Check out this debate on Strengthening Arab Democracy: U.S. Assistance after the Uprisings. Details from the Project on Middle East Democracy:
Amid a turbulent yet inspiring year of historic changes in the Middle East and North Africa, it is important to consider opportunities for U.S. democracy assistance in the region. The federal government’s role in providing assistance to governments and civil society organizations is hotly contested in policy and academic circles.
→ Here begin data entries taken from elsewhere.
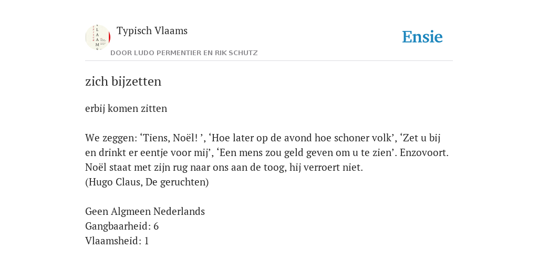Viewport: 538px width, 269px height.
Task: Open the Typisch Vlaams source title
Action: click(x=152, y=30)
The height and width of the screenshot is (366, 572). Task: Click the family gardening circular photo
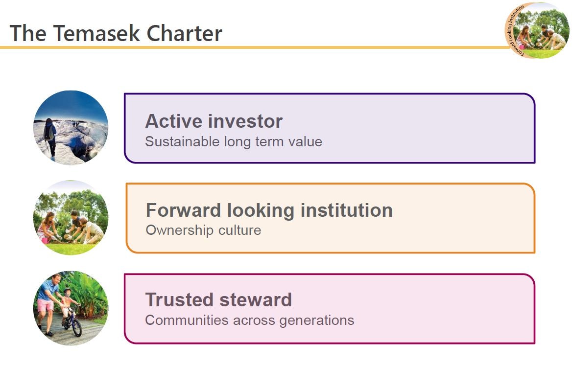point(71,218)
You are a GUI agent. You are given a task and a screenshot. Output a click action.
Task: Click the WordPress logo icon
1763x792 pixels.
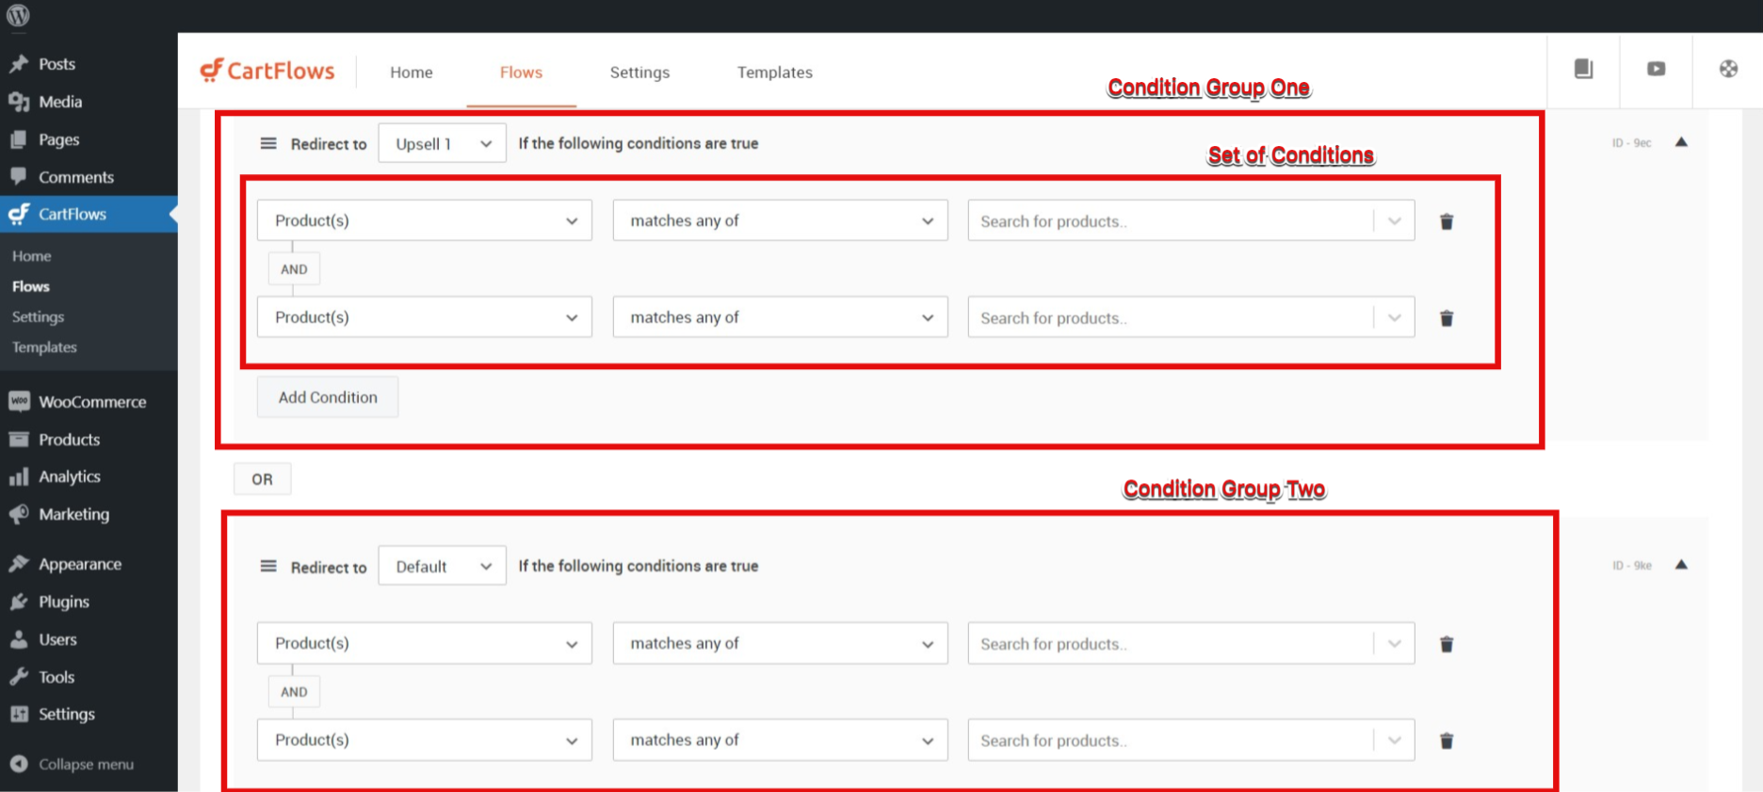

The Project on Middle East Democracy (POMED) and the Georgetown debate team are pleased to co-host an event to examine this year’s national college debate topic: Resolved: The United States Federal Government should substantially increase its democracy assistance for one or more of the following: Bahrain, Egypt, Libya, Syria, Tunisia, and Yemen.
What is the state of past and current democracy-related programming in each of these countries? What are specific successes and challenges in assistance work, and what are the goals? What tools are at the Obama administration’s disposal in each of these states? Moving forward, what opportunities are there for providing democracy assistance to actors in these states, and what might be the most effective tools?
The Project on Middle East Democracy (POMED) and the Georgetown Debate Team are pleased to co-host a debate of these issues with: Leslie Campbell, Senior Associate and Regional Director for the Middle East and North Africa, National Democratic Institute. Laith Kubba, Senior Director for the Middle East and North Africa, National Endowment for Democracy. Stephen McInerney, Executive Director, POMED. Moderator: Jonathan Paul, Director of Debate, Georgetown University.
Wednesday, October 12th, 2:00pm-3:30pm, Leavey Program Room, Georgetown University (Located in the Thomas and Dorothy Leavey Center, 3800 Reservoir Road, N.W., Washington, DC 20057-1087).